▶ PROBLEM
The entries below contain a line with "Task: Collapse the" and a line with "Open the 用户活动日志记录". Retype exactly everything from the first down to the second, both included, and nothing else.

▶ AVAILABLE DATA
================

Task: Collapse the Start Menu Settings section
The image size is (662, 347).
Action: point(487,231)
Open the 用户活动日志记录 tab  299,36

================

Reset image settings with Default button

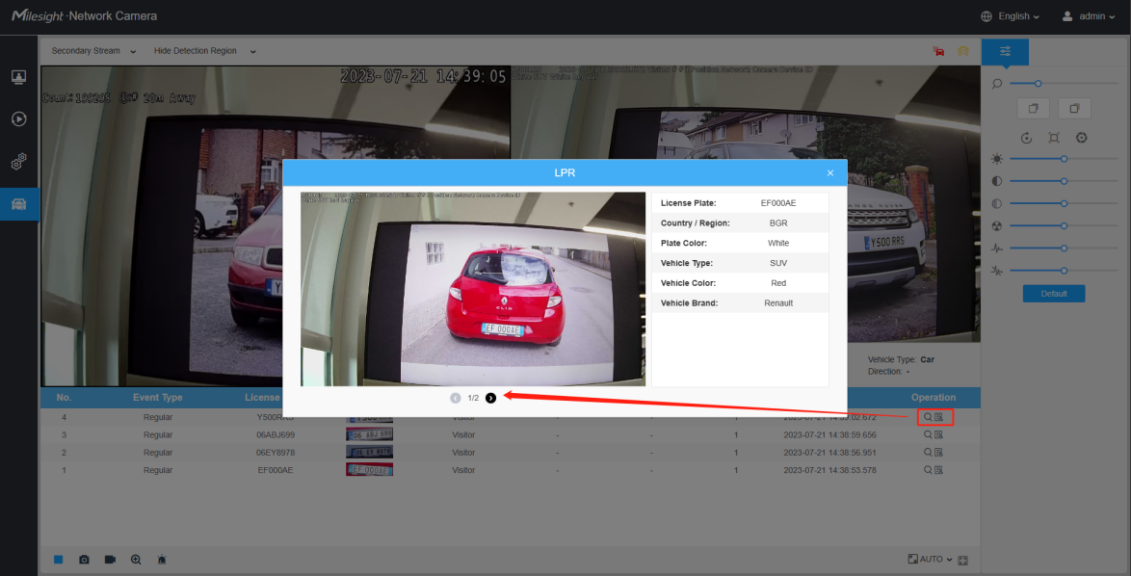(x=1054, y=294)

================

▶ ANSWER TO THE PROBLEM
Task: Collapse the Start Menu Settings section
The image size is (662, 347).
Action: point(487,231)
Open the 用户活动日志记录 tab  299,36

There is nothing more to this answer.